--- Study material Enclosed Below ---

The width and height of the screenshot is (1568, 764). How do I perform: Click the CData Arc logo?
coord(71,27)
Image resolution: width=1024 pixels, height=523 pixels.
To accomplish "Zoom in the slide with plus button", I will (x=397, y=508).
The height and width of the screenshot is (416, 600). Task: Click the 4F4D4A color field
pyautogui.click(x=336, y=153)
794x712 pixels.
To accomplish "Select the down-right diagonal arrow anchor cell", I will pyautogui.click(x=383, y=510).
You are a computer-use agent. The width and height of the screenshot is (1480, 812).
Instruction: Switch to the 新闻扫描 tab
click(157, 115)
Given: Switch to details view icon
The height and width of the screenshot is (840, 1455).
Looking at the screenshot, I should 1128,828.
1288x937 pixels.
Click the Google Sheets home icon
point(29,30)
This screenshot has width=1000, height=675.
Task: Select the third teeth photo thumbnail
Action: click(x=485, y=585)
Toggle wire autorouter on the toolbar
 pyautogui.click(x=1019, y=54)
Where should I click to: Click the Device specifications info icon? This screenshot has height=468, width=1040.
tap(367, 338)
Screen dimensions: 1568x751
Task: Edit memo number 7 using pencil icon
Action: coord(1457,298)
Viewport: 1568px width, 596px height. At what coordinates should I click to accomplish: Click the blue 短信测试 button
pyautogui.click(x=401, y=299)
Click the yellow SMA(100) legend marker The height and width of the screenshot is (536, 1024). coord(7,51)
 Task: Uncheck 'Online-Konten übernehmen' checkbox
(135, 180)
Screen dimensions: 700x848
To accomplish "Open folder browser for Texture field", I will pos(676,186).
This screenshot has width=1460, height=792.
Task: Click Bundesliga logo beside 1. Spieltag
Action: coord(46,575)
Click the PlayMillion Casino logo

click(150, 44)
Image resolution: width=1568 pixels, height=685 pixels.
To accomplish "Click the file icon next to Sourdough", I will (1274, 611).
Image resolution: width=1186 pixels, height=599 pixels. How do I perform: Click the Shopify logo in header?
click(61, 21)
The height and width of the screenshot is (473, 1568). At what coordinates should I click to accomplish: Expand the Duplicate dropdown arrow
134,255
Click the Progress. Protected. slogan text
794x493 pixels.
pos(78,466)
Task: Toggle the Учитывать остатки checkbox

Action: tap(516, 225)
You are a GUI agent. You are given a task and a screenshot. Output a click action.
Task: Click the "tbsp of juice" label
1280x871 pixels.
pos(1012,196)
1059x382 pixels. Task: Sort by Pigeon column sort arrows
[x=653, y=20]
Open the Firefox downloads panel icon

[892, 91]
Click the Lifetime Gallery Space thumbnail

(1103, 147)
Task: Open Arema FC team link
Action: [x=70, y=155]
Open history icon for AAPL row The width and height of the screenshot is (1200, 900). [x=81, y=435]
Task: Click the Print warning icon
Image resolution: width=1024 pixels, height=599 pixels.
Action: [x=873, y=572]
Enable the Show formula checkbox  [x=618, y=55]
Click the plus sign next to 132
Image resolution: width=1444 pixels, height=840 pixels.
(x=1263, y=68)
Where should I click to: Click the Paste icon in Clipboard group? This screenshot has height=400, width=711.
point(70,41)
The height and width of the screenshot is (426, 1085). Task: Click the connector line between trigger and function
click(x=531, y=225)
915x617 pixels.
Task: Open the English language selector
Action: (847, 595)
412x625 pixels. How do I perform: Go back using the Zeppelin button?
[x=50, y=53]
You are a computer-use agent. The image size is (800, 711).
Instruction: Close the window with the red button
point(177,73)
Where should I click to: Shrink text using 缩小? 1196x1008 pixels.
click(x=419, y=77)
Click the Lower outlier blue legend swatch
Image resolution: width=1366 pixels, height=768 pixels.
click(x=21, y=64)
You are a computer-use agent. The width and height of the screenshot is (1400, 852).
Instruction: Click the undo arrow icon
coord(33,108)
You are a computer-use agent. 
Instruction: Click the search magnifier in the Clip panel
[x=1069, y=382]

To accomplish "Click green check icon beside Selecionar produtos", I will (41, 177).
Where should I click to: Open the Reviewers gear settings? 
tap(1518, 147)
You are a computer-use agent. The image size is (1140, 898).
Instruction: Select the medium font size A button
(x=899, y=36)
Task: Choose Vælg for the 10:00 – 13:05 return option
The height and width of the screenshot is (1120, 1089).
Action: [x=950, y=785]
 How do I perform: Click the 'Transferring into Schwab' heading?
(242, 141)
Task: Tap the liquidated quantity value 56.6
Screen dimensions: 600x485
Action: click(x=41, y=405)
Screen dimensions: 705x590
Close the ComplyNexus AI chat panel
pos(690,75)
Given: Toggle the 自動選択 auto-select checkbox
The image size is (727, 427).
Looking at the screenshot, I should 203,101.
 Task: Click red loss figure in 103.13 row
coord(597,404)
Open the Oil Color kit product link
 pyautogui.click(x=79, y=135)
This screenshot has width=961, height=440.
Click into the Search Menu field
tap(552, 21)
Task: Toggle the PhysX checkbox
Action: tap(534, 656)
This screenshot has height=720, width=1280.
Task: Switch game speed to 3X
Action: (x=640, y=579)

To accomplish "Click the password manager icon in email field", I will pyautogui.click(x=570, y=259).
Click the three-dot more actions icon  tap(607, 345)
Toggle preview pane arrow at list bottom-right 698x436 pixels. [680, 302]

--- End of Enclosed Study material ---

The full material above needs to be returned unaltered.

◆ Result for this task ◆
The width and height of the screenshot is (1568, 764). How do I perform: Click the CData Arc logo?
coord(71,27)
Image resolution: width=1024 pixels, height=523 pixels.
To accomplish "Zoom in the slide with plus button", I will (x=397, y=508).
The height and width of the screenshot is (416, 600). Task: Click the 4F4D4A color field
pyautogui.click(x=336, y=153)
794x712 pixels.
To accomplish "Select the down-right diagonal arrow anchor cell", I will pyautogui.click(x=383, y=510).
You are a computer-use agent. The width and height of the screenshot is (1480, 812).
Instruction: Switch to the 新闻扫描 tab
click(157, 115)
Given: Switch to details view icon
The height and width of the screenshot is (840, 1455).
Looking at the screenshot, I should 1128,828.
1288x937 pixels.
Click the Google Sheets home icon
point(29,30)
This screenshot has width=1000, height=675.
Task: Select the third teeth photo thumbnail
Action: click(x=485, y=585)
Toggle wire autorouter on the toolbar
 pyautogui.click(x=1019, y=54)
Where should I click to: Click the Device specifications info icon? This screenshot has height=468, width=1040.
tap(367, 338)
Screen dimensions: 1568x751
Task: Edit memo number 7 using pencil icon
Action: coord(1457,298)
Viewport: 1568px width, 596px height. At what coordinates should I click to accomplish: Click the blue 短信测试 button
pyautogui.click(x=401, y=299)
Click the yellow SMA(100) legend marker The height and width of the screenshot is (536, 1024). coord(7,51)
 Task: Uncheck 'Online-Konten übernehmen' checkbox
(135, 180)
Screen dimensions: 700x848
To accomplish "Open folder browser for Texture field", I will pos(676,186).
This screenshot has width=1460, height=792.
Task: Click Bundesliga logo beside 1. Spieltag
Action: coord(46,575)
Click the PlayMillion Casino logo

click(150, 44)
Image resolution: width=1568 pixels, height=685 pixels.
To accomplish "Click the file icon next to Sourdough", I will (1274, 611).
Image resolution: width=1186 pixels, height=599 pixels. How do I perform: Click the Shopify logo in header?
click(61, 21)
The height and width of the screenshot is (473, 1568). At what coordinates should I click to accomplish: Expand the Duplicate dropdown arrow
134,255
Click the Progress. Protected. slogan text
794x493 pixels.
pos(78,466)
Task: Toggle the Учитывать остатки checkbox

Action: tap(516, 225)
You are a GUI agent. You are given a task and a screenshot. Output a click action.
Task: Click the "tbsp of juice" label
1280x871 pixels.
pos(1012,196)
1059x382 pixels. Task: Sort by Pigeon column sort arrows
[x=653, y=20]
Open the Firefox downloads panel icon

[892, 91]
Click the Lifetime Gallery Space thumbnail

(1103, 147)
Task: Open Arema FC team link
Action: [x=70, y=155]
Open history icon for AAPL row The width and height of the screenshot is (1200, 900). [x=81, y=435]
Task: Click the Print warning icon
Image resolution: width=1024 pixels, height=599 pixels.
Action: [x=873, y=572]
Enable the Show formula checkbox  [x=618, y=55]
Click the plus sign next to 132
Image resolution: width=1444 pixels, height=840 pixels.
(x=1263, y=68)
Where should I click to: Click the Paste icon in Clipboard group? This screenshot has height=400, width=711.
point(70,41)
The height and width of the screenshot is (426, 1085). Task: Click the connector line between trigger and function
click(x=531, y=225)
915x617 pixels.
Task: Open the English language selector
Action: (847, 595)
412x625 pixels. How do I perform: Go back using the Zeppelin button?
[x=50, y=53]
You are a computer-use agent. The image size is (800, 711).
Instruction: Close the window with the red button
point(177,73)
Where should I click to: Shrink text using 缩小? 1196x1008 pixels.
click(x=419, y=77)
Click the Lower outlier blue legend swatch
Image resolution: width=1366 pixels, height=768 pixels.
click(x=21, y=64)
You are a computer-use agent. The width and height of the screenshot is (1400, 852).
Instruction: Click the undo arrow icon
coord(33,108)
You are a computer-use agent. 
Instruction: Click the search magnifier in the Clip panel
[x=1069, y=382]

To accomplish "Click green check icon beside Selecionar produtos", I will (41, 177).
Where should I click to: Open the Reviewers gear settings? 
tap(1518, 147)
You are a computer-use agent. The image size is (1140, 898).
Instruction: Select the medium font size A button
(x=899, y=36)
Task: Choose Vælg for the 10:00 – 13:05 return option
The height and width of the screenshot is (1120, 1089).
Action: [x=950, y=785]
 How do I perform: Click the 'Transferring into Schwab' heading?
(242, 141)
Task: Tap the liquidated quantity value 56.6
Screen dimensions: 600x485
Action: click(x=41, y=405)
Screen dimensions: 705x590
Close the ComplyNexus AI chat panel
pos(690,75)
Given: Toggle the 自動選択 auto-select checkbox
The image size is (727, 427).
Looking at the screenshot, I should 203,101.
 Task: Click red loss figure in 103.13 row
coord(597,404)
Open the Oil Color kit product link
 pyautogui.click(x=79, y=135)
This screenshot has width=961, height=440.
Click into the Search Menu field
tap(552, 21)
Task: Toggle the PhysX checkbox
Action: tap(534, 656)
This screenshot has height=720, width=1280.
Task: Switch game speed to 3X
Action: (x=640, y=579)

To accomplish "Click the password manager icon in email field", I will pyautogui.click(x=570, y=259).
Click the three-dot more actions icon  tap(607, 345)
Toggle preview pane arrow at list bottom-right 698x436 pixels. [680, 302]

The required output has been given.